EXTRAIT CHOISI>
"""

Philippe Sollers

 

Le neveu de Diderot

par Michel Braudeau

 

 

Figure de fantaisie. Anciennement portrait de Denis Diderot par Fragonard, Vers 1769
   

 

 Avec La Fête à Venise, Philippe Sollers nous donne sans doute son roman le plus ambitieux, le plus synthétique, le plus mûr jusqu'à présent. Le plus moderne et le plus classique. On verra pourquoi. Bien qu'il ne soit ni achevé, ni fermé, ni clos, selon les critères habituels du genre, au contraire, on y trouve des foules de pistes, d'indications, de sous-entendus, d'ellipses, de miroirs, de jeux de sens camouflés qu'il nous laisse le soin de développer, si bon nous semble, si nous sommes malins autant que lui, ce qui n'est pas sûr..., - il jouit d'une certaine cohérence dans l'explosion, d'une harmonie dans le puzzle tourbillonnant des centaines de citations et de références qui émaillent l'étoffe de son récit, de son propos. D'une plénitude inattendue et qui doit sans doute autant à l'influence bénéfique de Venise la Sérénissime (enfin un auteur qui ne prend pas Venise pour un cimetière flottant, mais pour ce qu'elle est, l'un des rares lieux d'élection où le monde a un centre), qu'à l'heureuse nature de son propre tempérament.

Tout le monde connaît Philippe Sollers, et presque personne ne le connaît. Il a fait de ses masques multiples le plus durable de ses visages. On l'a connu proche du PC, mao, lacanien, barthésien, papiste, joycien, comme tout le monde du reste, parfois avant les autres, parfois en retard, toujours haut et fort, et tellement intelligent, péremptoire avec ça. Et depuis Femmes, son transfert de dribbler infernal des éditions du Seuil aux éditions Gallimard, il s'est montré sous un jour plus « lisible », moins théoricien, plus joueur (Portrait du joueur, Gallimard, 1985) et jouisseur, adoptant un profil souple de séducteur - coiffure de moine comme avant, fume-cigarette, l'oeil rieur derrière les Ray-ban -, plus polymorphe que pervers, conspirateur (Le Coeur Absolu, Gallimard, 1987) et délicieusement français quand on prend la meilleure part de ce terme, et non masochistement le petit côté, qui nous renvoie principalement au dix-huitième siècle (les Surprises de Fragonard, Gallimard, 1987). A ce titre, les Folies françaises (Gallimard, 1988) annoncent assez directement cette Fête à Venise.

"""

DEMANDE>
D'après l'extrait sur Philippe Sollers, de quelle maison d'édition est-il passé aux éditions Gallimard depuis Femmes ? Répondez en une phrase, s'il vous plaît. La liste qui suit n'a aucun lien avec l'extrait.

MATÉRIAU>
"""

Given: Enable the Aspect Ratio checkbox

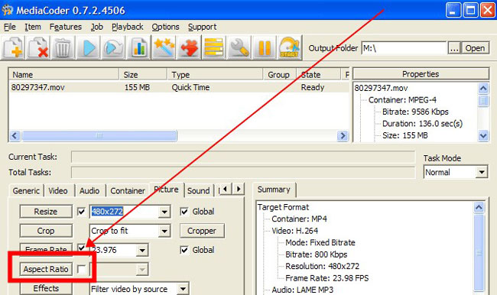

"""
"""

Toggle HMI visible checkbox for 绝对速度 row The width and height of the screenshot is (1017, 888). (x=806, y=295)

"""
"""

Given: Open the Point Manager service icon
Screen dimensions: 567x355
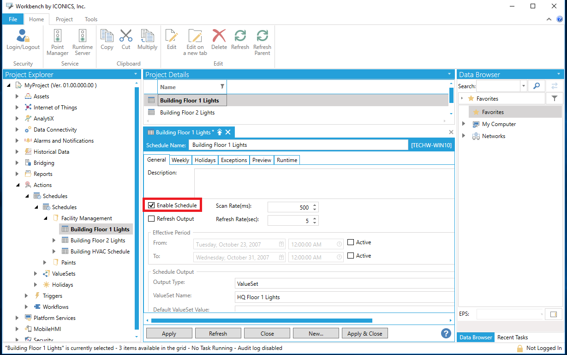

"""

RÉPONSE>
Il est passé des éditions du Seuil aux éditions Gallimard.